As many may know by now, I went on a pilgrimage last summer because our church choir was in residence at the Bristol Cathedral. The pilgrimage started on July 31st and lasted August 10th. Throughout the pilgrimage, we would explore many ancient and scared places.

Some of those places included the “mountain-top” Stonehenge, the medieval Berkeley Castle, Windsor Castle, Tintern Abbey, and more.We also attended ten different church services: most of which would be Evensong. However, seeing those places and feeling sacredness of those places was not the best part of the pilgrimage.

It was in fact the fellowship that the group shared for each other. We would be talking about our experiences seeing all of those places. We would help others find a way to feel the sacredness of a certain place. Those spiritual places would not have been as meaningful if the group did not the close bond that we had. The same also goes for the various church services. In fact, that fellowship still exists and gives me a feeling of how much the trip meant to me.

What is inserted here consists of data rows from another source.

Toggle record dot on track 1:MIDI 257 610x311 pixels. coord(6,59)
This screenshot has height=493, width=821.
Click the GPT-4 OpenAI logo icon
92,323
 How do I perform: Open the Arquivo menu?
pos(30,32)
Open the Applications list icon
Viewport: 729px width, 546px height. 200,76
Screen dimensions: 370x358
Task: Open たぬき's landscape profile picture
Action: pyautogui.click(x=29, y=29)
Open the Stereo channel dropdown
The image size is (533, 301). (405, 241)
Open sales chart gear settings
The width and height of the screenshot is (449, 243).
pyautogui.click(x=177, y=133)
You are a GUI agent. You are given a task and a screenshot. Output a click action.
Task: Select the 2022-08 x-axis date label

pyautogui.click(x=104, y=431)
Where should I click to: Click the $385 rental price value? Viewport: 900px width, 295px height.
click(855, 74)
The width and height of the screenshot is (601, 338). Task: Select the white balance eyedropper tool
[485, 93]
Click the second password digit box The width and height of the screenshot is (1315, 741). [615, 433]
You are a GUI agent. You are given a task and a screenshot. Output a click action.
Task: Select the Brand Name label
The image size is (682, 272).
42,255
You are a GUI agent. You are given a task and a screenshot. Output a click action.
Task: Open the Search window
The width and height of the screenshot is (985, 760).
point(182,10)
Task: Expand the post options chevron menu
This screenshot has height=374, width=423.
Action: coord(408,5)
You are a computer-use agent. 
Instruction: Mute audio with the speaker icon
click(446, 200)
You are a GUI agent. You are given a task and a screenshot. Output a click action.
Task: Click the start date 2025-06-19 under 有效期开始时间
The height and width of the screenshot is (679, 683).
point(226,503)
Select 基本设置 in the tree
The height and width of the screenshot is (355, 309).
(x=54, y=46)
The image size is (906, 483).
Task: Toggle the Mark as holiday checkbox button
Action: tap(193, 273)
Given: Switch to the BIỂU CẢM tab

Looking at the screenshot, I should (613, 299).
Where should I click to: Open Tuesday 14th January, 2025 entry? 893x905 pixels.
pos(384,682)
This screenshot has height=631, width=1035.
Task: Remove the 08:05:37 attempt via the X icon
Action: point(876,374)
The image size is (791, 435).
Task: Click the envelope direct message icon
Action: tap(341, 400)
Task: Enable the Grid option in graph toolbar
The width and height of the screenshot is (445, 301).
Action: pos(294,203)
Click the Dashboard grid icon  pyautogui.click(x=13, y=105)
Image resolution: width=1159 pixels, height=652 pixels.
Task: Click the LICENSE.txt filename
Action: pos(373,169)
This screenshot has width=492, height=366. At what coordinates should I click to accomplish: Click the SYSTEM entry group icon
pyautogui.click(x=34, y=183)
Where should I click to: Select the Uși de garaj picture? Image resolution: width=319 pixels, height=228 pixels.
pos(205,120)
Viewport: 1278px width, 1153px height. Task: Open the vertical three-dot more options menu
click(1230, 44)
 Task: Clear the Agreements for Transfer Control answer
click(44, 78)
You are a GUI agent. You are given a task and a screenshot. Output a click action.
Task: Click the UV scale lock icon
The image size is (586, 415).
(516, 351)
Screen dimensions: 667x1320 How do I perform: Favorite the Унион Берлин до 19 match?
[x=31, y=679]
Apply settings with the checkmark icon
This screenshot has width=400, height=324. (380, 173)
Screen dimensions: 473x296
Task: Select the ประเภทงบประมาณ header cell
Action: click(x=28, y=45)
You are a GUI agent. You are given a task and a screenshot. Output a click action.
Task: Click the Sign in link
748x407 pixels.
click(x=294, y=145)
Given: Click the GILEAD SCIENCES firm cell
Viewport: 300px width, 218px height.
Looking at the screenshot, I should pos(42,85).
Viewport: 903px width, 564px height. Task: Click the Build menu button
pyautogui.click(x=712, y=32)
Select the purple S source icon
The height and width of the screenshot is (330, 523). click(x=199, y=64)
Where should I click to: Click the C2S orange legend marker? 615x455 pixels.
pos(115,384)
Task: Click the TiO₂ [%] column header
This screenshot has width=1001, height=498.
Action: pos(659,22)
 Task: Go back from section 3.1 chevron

I did not realize how much the trip transformed me and my spirituality until the final Evensong. I really did not think I would gain anything out of any of the church services. But so glad I made the decision to go to each of them because it played such a huge part of the trip. It got to the anthem of the final Evensong and I cried. Through that reaction, I just knew how memorable, transforming, and spiritual the trip was.

There is no way to describe why I enjoyed the trip as much as I did. It even is difficult to  explain the impact it had on me. It still is hard to describe it in just a few words. But if I had to pick on word to describe the trip, it would have to something like “transforming” or “spiritual”. It will always be one of the biggest memories of my life.